▶ Exercise details
Copy each line below containing "click".
╭─ Records provided
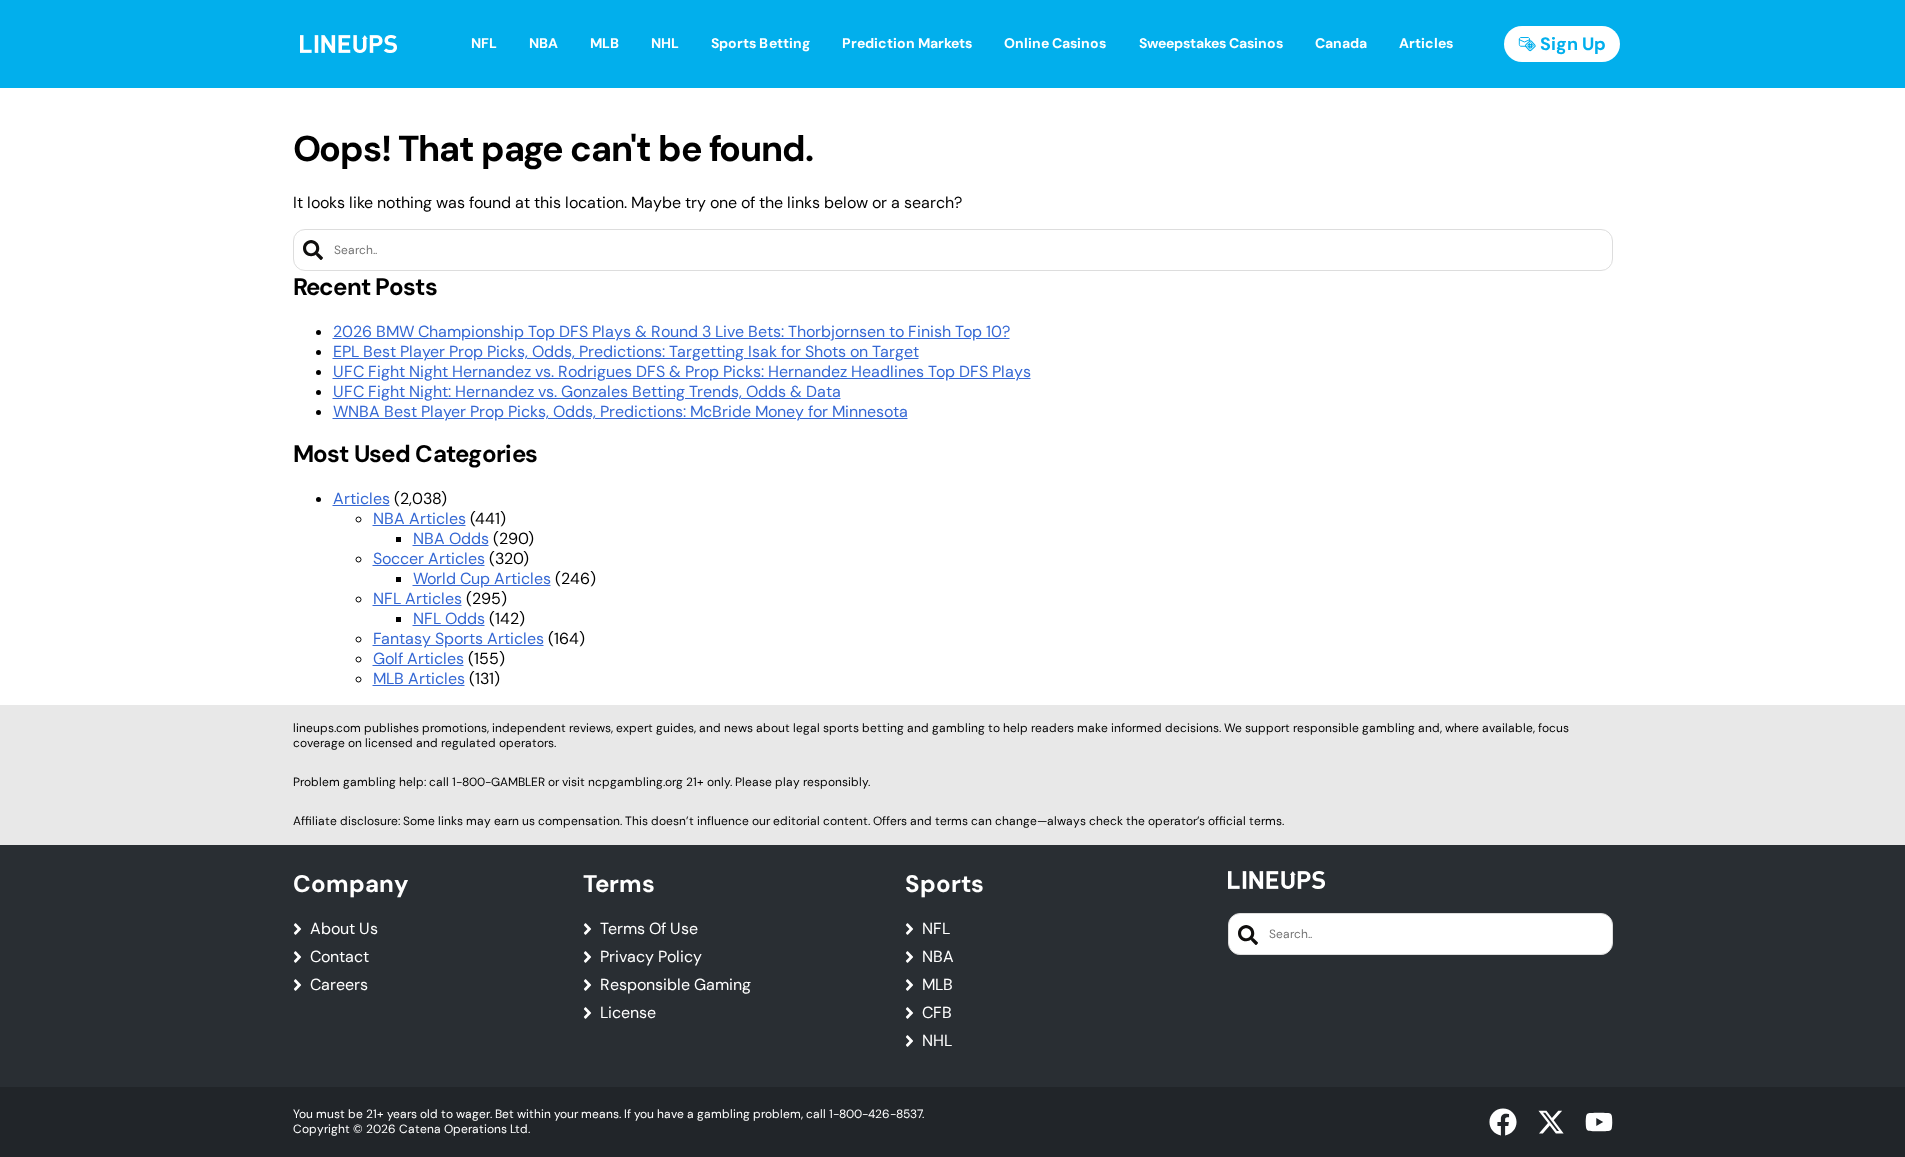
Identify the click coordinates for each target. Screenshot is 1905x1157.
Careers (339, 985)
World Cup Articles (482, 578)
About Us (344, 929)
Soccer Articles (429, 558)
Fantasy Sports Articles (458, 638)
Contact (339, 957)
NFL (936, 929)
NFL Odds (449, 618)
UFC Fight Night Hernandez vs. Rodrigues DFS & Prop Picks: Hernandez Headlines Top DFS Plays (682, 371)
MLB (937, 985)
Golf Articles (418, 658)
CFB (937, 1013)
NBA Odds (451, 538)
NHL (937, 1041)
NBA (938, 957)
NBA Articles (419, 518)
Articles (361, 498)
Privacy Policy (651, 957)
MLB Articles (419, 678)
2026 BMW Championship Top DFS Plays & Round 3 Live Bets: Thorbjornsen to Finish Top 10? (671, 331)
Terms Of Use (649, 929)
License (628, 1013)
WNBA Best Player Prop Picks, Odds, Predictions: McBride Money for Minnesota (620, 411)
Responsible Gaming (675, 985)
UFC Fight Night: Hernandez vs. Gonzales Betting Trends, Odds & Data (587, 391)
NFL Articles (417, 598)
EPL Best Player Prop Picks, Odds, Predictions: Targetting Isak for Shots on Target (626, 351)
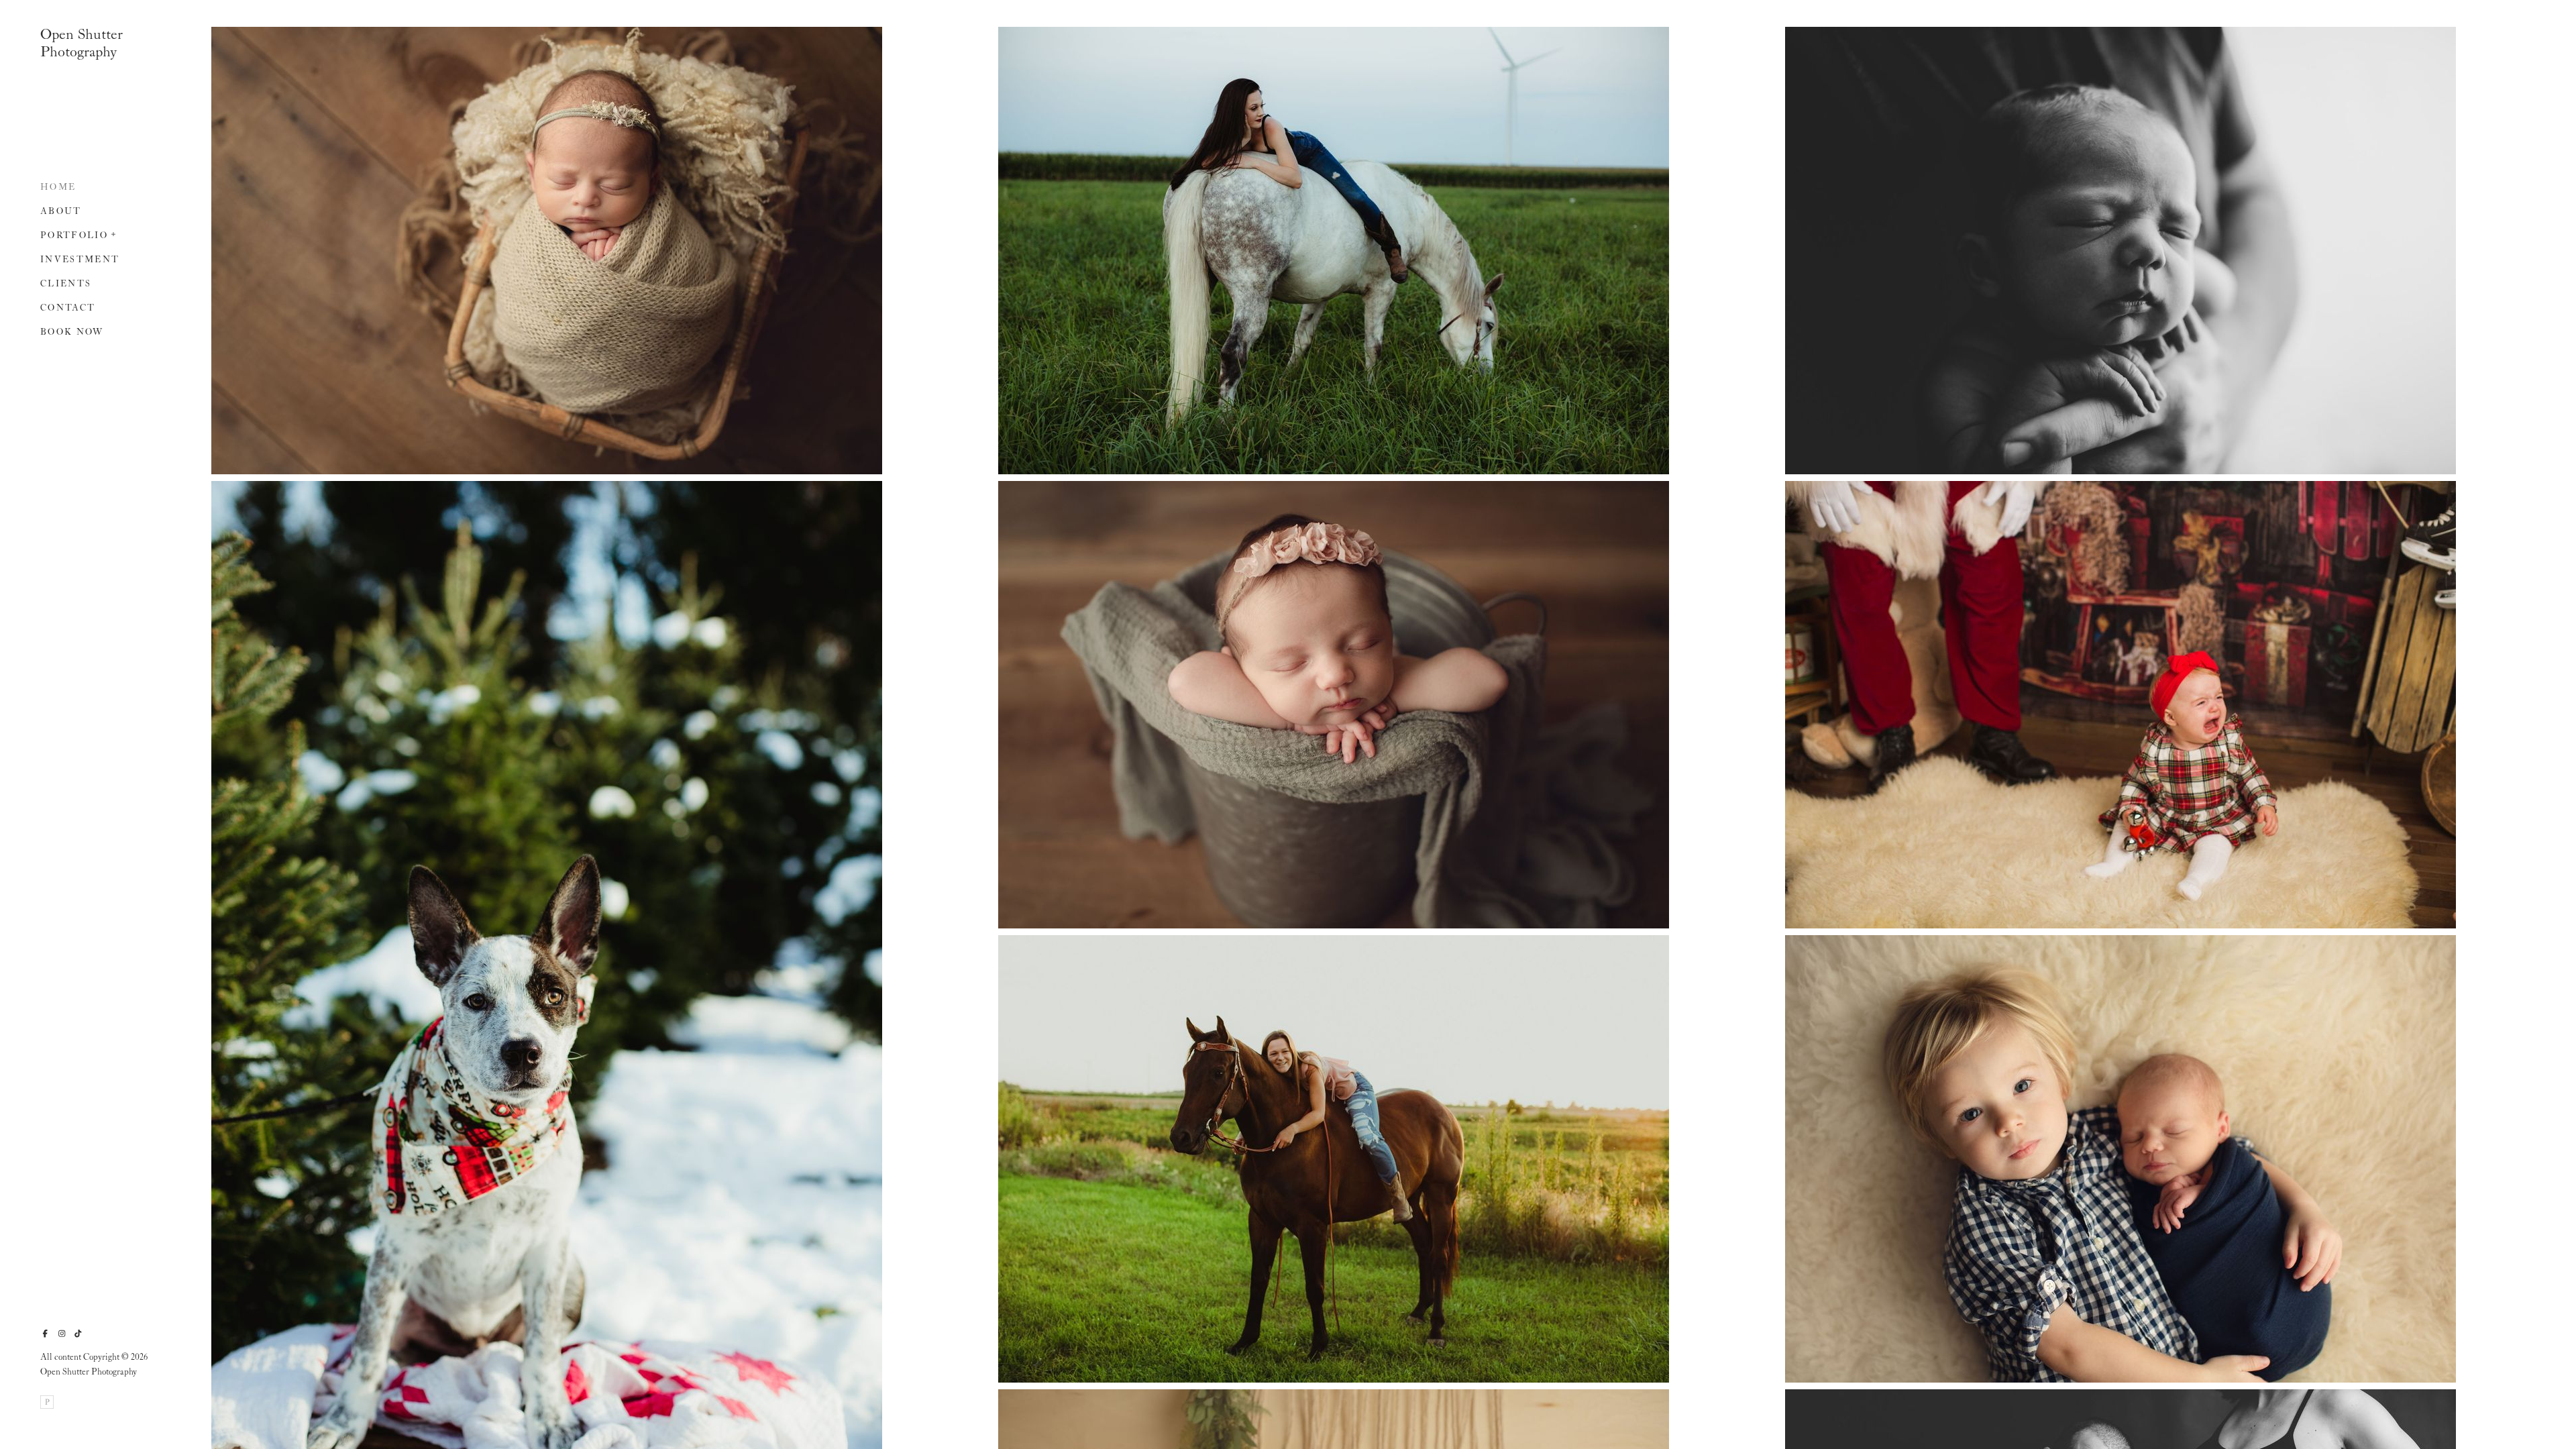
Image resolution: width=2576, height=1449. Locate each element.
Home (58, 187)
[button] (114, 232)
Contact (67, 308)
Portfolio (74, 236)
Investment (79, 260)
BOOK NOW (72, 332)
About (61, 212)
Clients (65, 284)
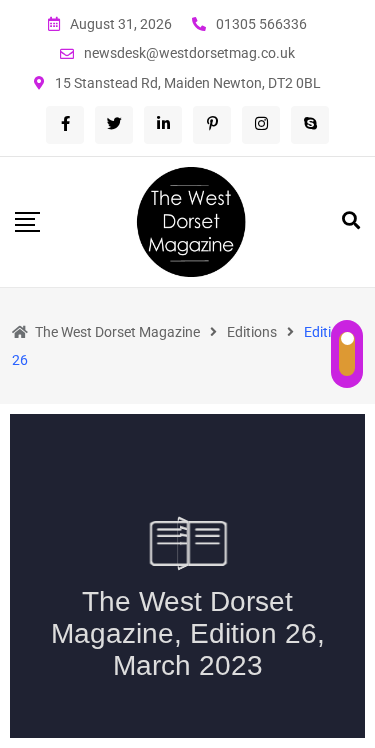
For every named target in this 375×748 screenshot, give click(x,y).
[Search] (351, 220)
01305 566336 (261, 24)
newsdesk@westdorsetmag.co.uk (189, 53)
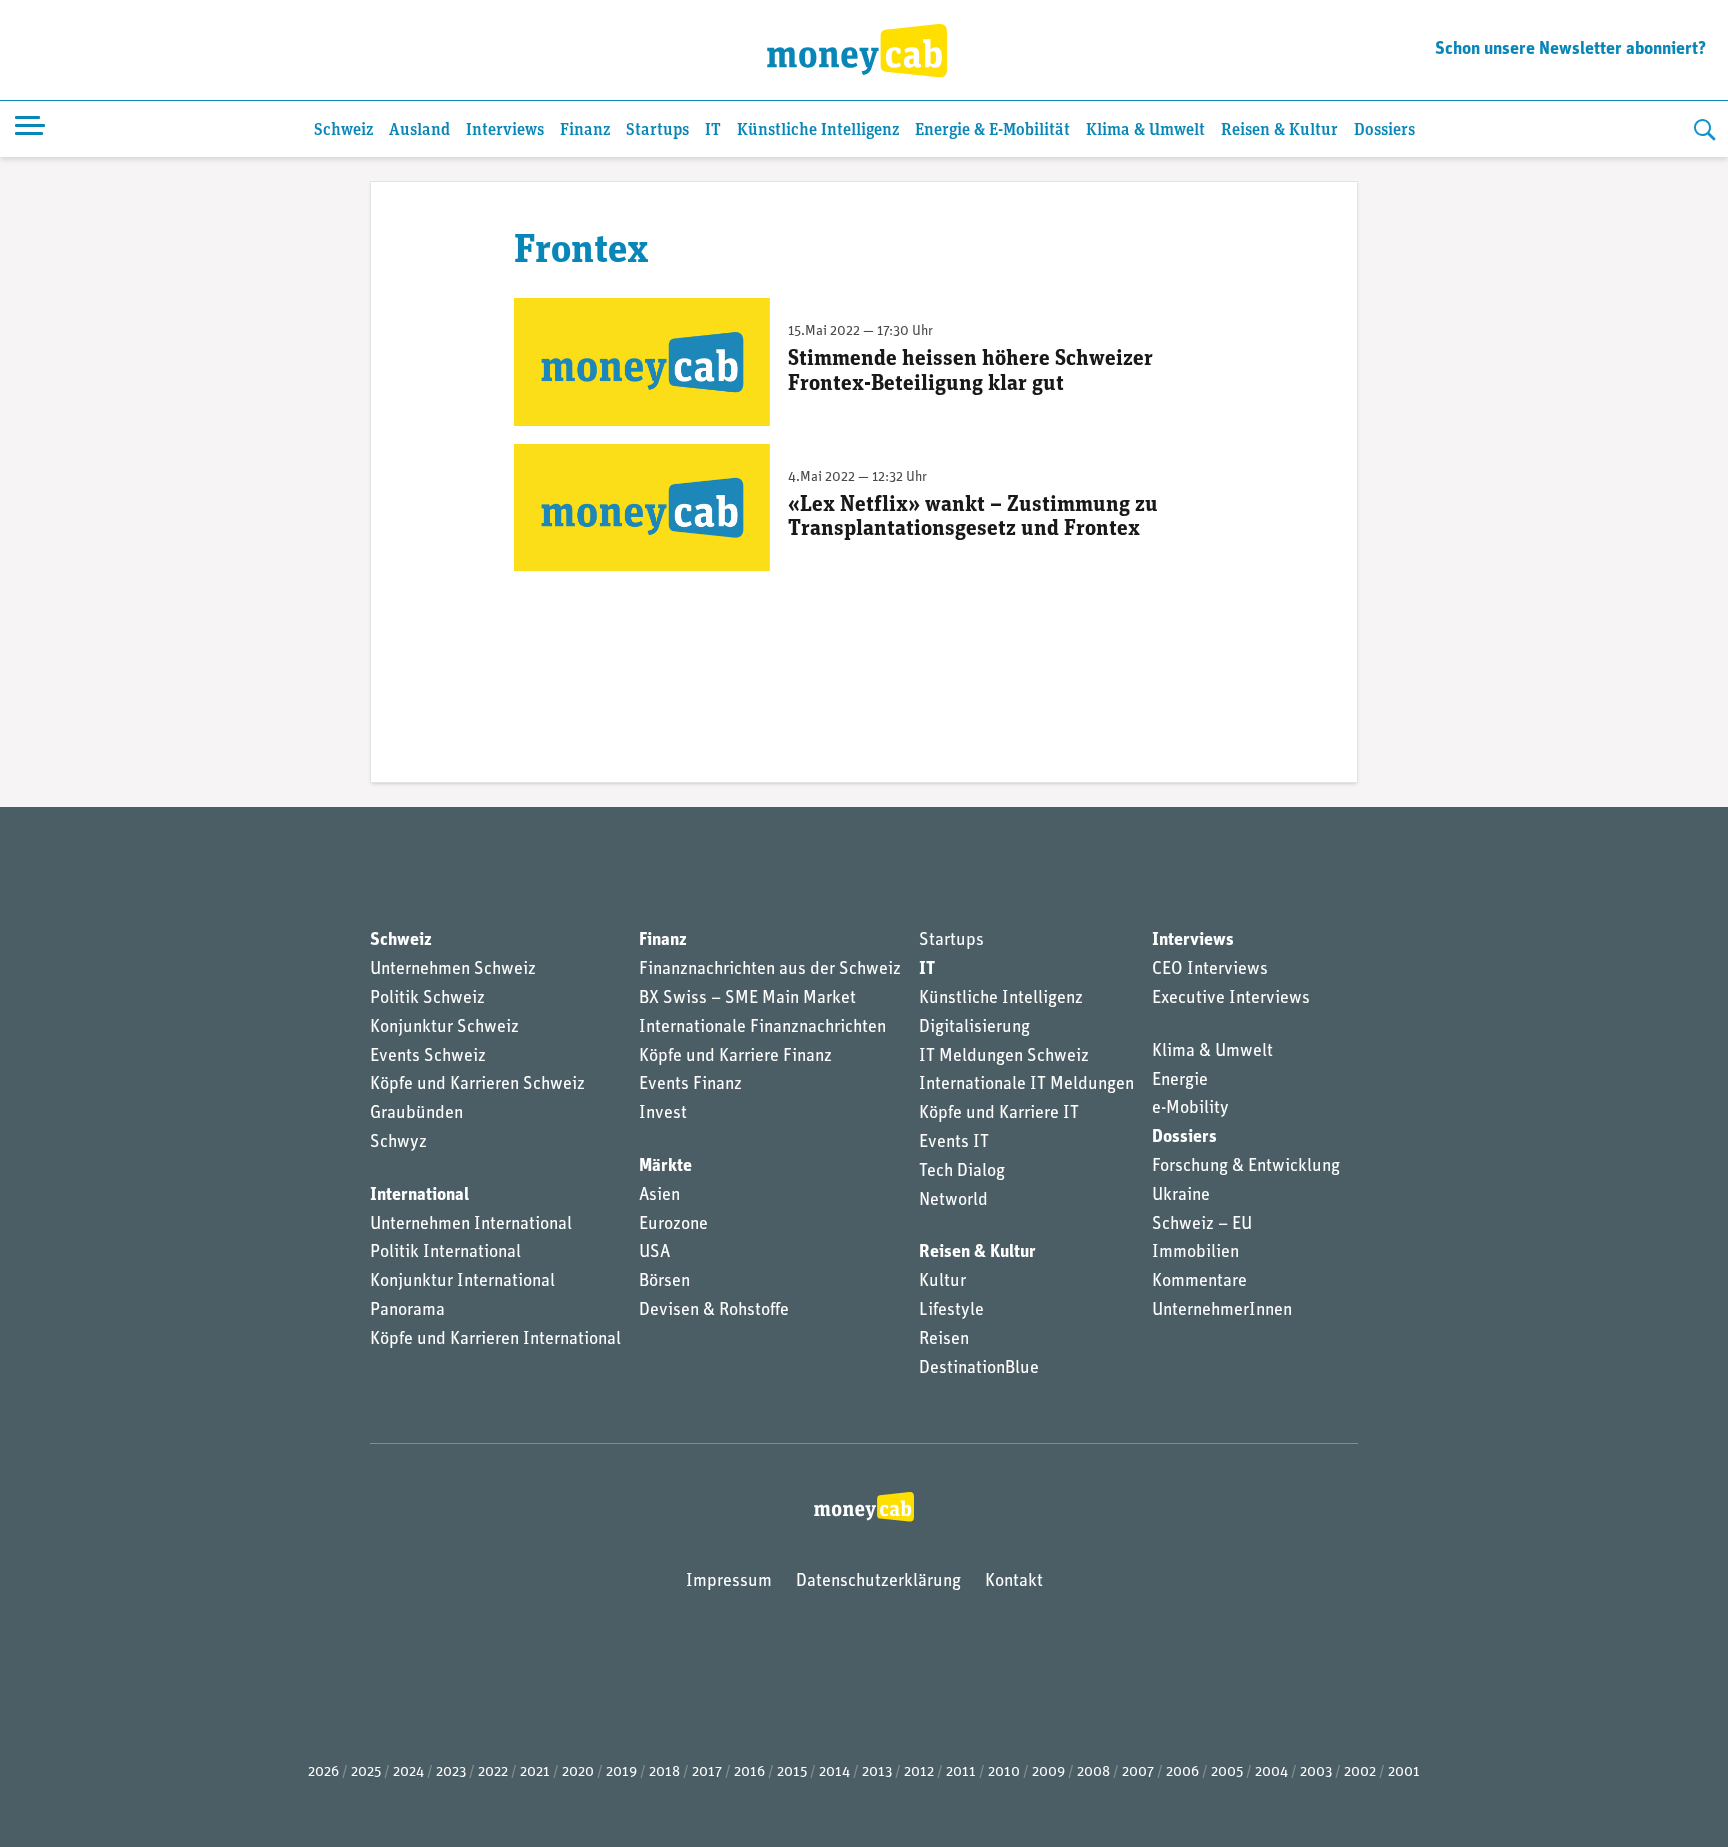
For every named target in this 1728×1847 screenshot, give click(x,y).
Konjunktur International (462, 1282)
╰─
▶ Your response
Identify the click coordinates for each target. Screenshot is 1905x1157.
For every named target in this 375×748 screenshot, give click(x,y).
For every named target in this 1728×1847 screenshot, give click(x,y).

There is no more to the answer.